Manuel Sintubin (1) and Simon Jusseret (2, 3)
(1) KU Leuven, Departement of Earth and Environmental Sciences, Celestijnenlaan 200E, B-3001 Leuven, email@example.com
(2) University of Texas at Austin, Department of Anthropology, 2201 Speedway Stop C3200, Austin TX 78712, USA, firstname.lastname@example.org
(3) Université catholique de Louvain, Aegis-CEMA-INCAL, Place B. Pascal 1, L3.03.13, 1348 Louvain-la-Neuve
In the second volume of the Palace of Minos, published in 1928, Sir Arthur Evans introduced for the first time a stratigraphic framework relating every significant destruction at Knossos (Crete, Greece) to an earthquake of variable intensity. More than 20 years later, Claude Schaeffer expanded this theory by using destruction layers attributed to earthquakes for inter-site correlations throughout the Near East and the Eastern Mediterranean. This idea of regional seismic stratigraphy – what Schaeffer called ‘Stratigraphie comparée’ – ultimately culminated in the hypothesis of a widespread seismic destruction ca. 1200 BC, heralding the demise of the Bronze age in the Eastern Mediterranean. To a large extent, these theories became part of the ‘Minoan Myth’ – a romanticized vision of the Cretan (‘Minoan’) Bronze Age as an era of peaceful prosperity only interrupted by the catastrophic effects of natural disasters.
In this contribution, we argue that interdisciplinarity is the key to the future success of Minoan archaeoseismology. Such a perspective may eventually allow the discipline to distance itself from the myth it has contributed to perpetuate.
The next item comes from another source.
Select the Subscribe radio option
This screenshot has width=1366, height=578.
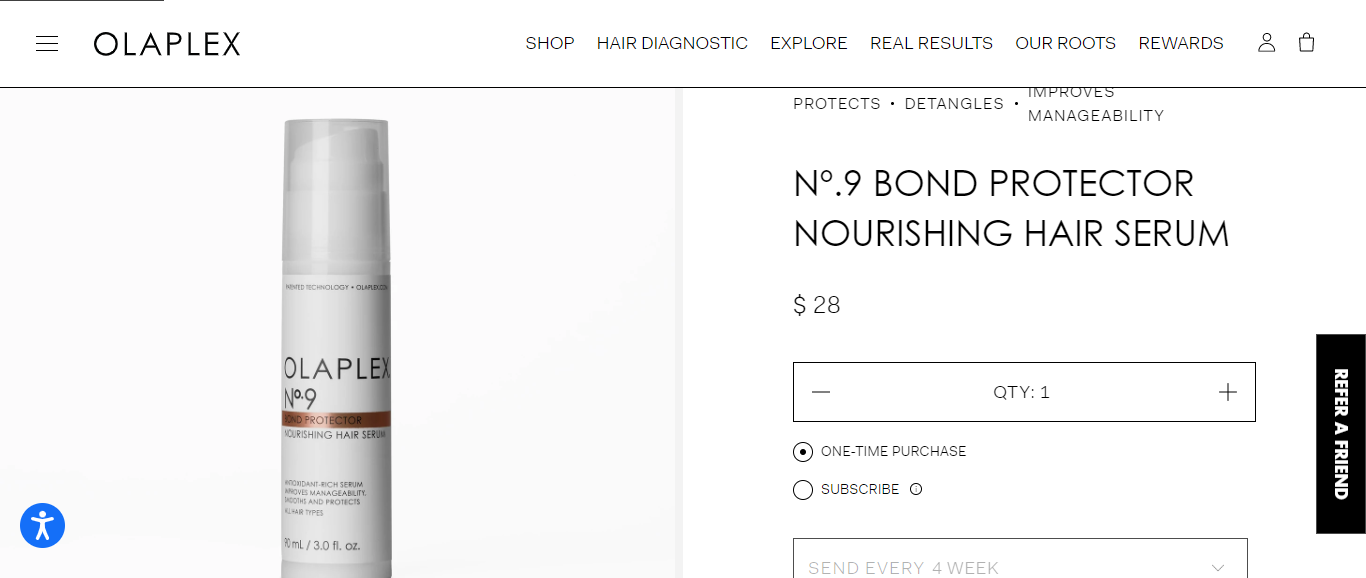pyautogui.click(x=803, y=490)
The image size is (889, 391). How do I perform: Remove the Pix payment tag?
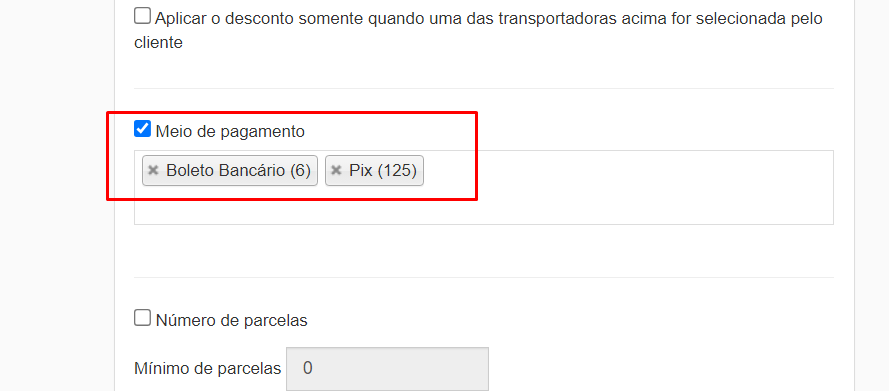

We consider the following issues: the role of earthquakes in Minoan archaeology and in Minoan society, the relationship between earthquake archaeological evidence and the seismotectonic context of Crete, and the necessity of developing quantitative research methodologies enabling transparent and systematic appraisals of seismogenic hypotheses.
A thorough interdisciplinary analysis reveals that, in spite of being often seen as the ‘cradle of Mediterranean archaeoseismology’, Minoan archaeoseismological research is still in its infancy. Nonetheless, high-profile archaeological research combined with a burgeoning interest for the paleoseismological record of the island, lay a solid foundation for the future flourishing of the discipline. It is clear that the role of earthquakes in both Minoan archaeology and Minoan society needs to be reassessed in the light of old evidence, new data and original approaches devised to embrace the specificities and uncertainties of archaeological data.